Only gradually, moreover, had I sharpened my focus on the history of the development of church doctrine, as distinguished from the history of Christian thought in general. My treatment of the modern period is, of course, the one most affected by that specification of focus. Over the years I have in fact lectured and written far more about the history of theology in these past two or three centuries than about the history of church doctrine—more about the Enlightenment than about Pietism, more about Kierkegaard than about Grundtvig, more about Tolstoy than about Soloviev, and, for that matter, more about Harnack than about Newman. As the editor of a five-volume series of monographs entitled Makers of Modern Theology and of a three-volume collection of sources in translation entitled Twentieth-Century Theology in the Makings I would have been at least as ready to write the history of modern theology (although not in one volume) as the history of doctrine. Indeed, when I began teaching, I was assigned a course called “History of Dogma” in the curriculum and another called “History of Modern Theology”; subsequently I taught a three-course series called “History of Christian Thought.” Thus I would have found it easy—all too easy—to give the systems of the last two and one-half centuries, and especially the theological trends of the twentieth century (many of whose leaders I had known personally and in some of whose developments I had even had some part), considerably more than their fair share of space.
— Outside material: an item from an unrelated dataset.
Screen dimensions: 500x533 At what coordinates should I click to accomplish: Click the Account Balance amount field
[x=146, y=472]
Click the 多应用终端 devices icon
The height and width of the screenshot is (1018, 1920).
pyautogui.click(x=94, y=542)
Yet it was appropriate that the epigraph for the first volume of this work should have linked the names of Newman and Harnack. As my readers and critics have frequently commented, the successive volumes of the work do seem to oscillate between the methodologies suggested by those two names, and this fifth and final volume (in which Newman and Harnack themselves appear for the first time as actors in the drama rather than merely as playwrights) does so more explicitly than did any of its predecessors. For the modern period in the history of Christian doctrine may be defined as the time when doctrines that had been assumed more than debated for most of Christian history were themselves called into question: the idea of revelation, the uniqueness of Christ, the authority of Scripture, the expectation of life after death, even the very transcendence of God. It was also a time when the relation between the three terms “believe, teach, and confess,” with which the first volume of this work opened in defining Christian doctrine, was basically revised: theologians often “confessed” more than they “believed,” perhaps more than they “taught.” But volume 5, too, bears the title The Christian Tradition, and that has had to determine the selection of topics and of authors. It has likewise dictated that the use of the Christian past—of tradition, creed, and dogma—by the church in the modern period bulks large in this narrative, much larger than it does in most histories of modern theology.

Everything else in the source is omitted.